顾倾月从秘境所得,一上古大能生死后,储物袋禁制消失,她还没来得及细细研究,已被强行与眼球融合。
或许因那大能是炼丹师,所以重瞳内继承的大多数都是炼丹功诀。
重瞳业已和虞音血脉相同,取出时颇费了一番功夫。
虞音早已因恐惧和疼痛昏厥了过去。
就在她要取回金丹时。
却被格挡。
是禁制!
指尖触碰到那层无形禁制的瞬间,顾倾月便明了,是师尊玄微真人的手笔,绝非现在的她所能强行破开的。
她的师尊真是煞费苦心。
她收回手,
罢了!
时机未到。
……
顾倾月瞥了一眼,已然昏睡过去的虞音。
她伤的很重,却并不致命。
心念微动,储物袋中一声清越剑鸣,一道如冰似月的流光自行飞出,正是她的本命灵剑——「冷月」。
然而,冷月剑并未飞向她此物主人。
它只是悬停在半空,剑身微颤,发出低低的嗡鸣,像是在迟疑,又像是在……辨认。
然后,它徐徐地、小心翼翼地绕着地面昏迷的虞音打转。
她活得,真是失败。
连自己的本命剑,都背叛了她。
这一刻,所有人的目光都集中在了一起。
一股冰冷的自嘲,比剑谷的寒意更甚,从顾倾月心底漫开。
一切仿佛什么都没发生过。
前世被剖丹后,她修为尽废,灵剑蒙尘,被师尊以「虞音天赋更高,莫使明珠暗投」为由,强行抹去了她与冷月剑的血契,将剑赐予了虞音。
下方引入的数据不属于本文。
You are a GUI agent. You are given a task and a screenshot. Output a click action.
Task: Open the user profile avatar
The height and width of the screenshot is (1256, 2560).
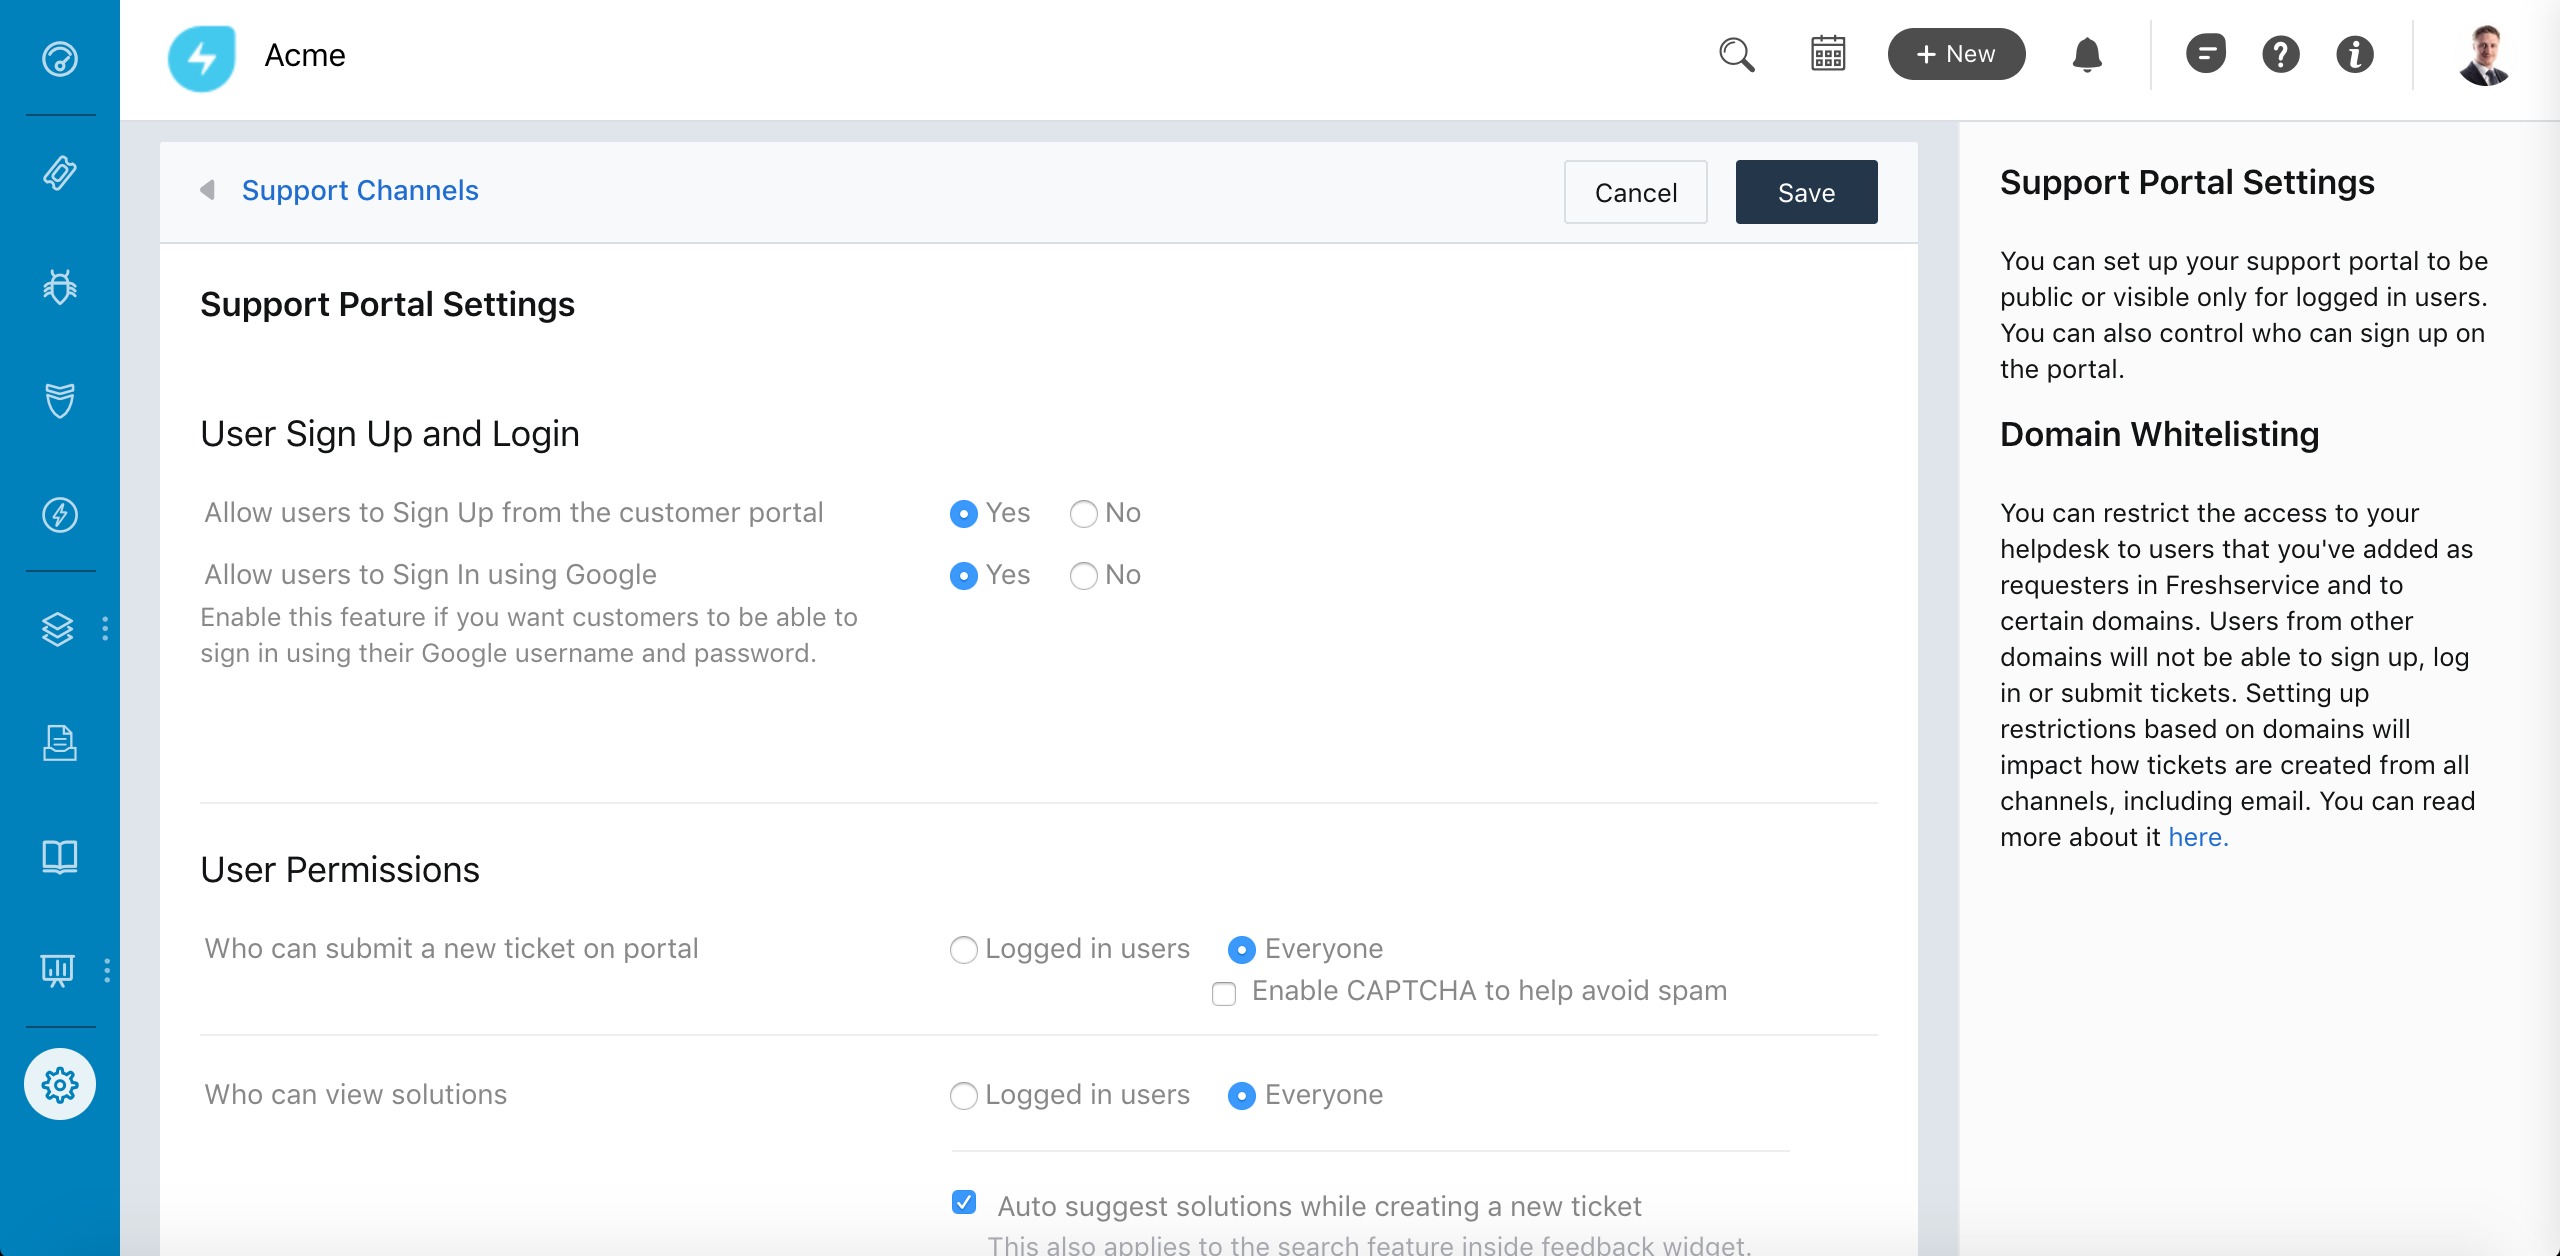pos(2484,55)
曾经,她本以为,冷月剑的亲近,是受虞音体内那枚原属于她的金丹力场影响。
可此刻,她以刚刚恢复的神识细细感应,却发现并非如此。
远处传来一阵模糊的响动。
冷月剑的「迟疑」和「环绕」,并非只因虞音体内的金丹。
那剑鸣声中传递出的,是一种更复杂、更令顾倾月心寒的「熟悉」与……依赖。
风从窗外吹了进来。
剑灵在虞音身上,嗅到了长期温养、灵力浸润的力场,
剑已有灵,却未必念旧。
握着这柄曾经陪伴自己斩妖除魔、憧憬大道的剑,顾倾月只觉着讽刺。
前世的她,护不住自己的修为,保不住自己的金丹,连视若半身的本命剑,都能轻易易主,认贼为主。
她轻轻叹了一口气,目光从冷月剑上移开,投向剑谷深处。
既然此剑已不认主,留在身旁,不过是徒增芥蒂。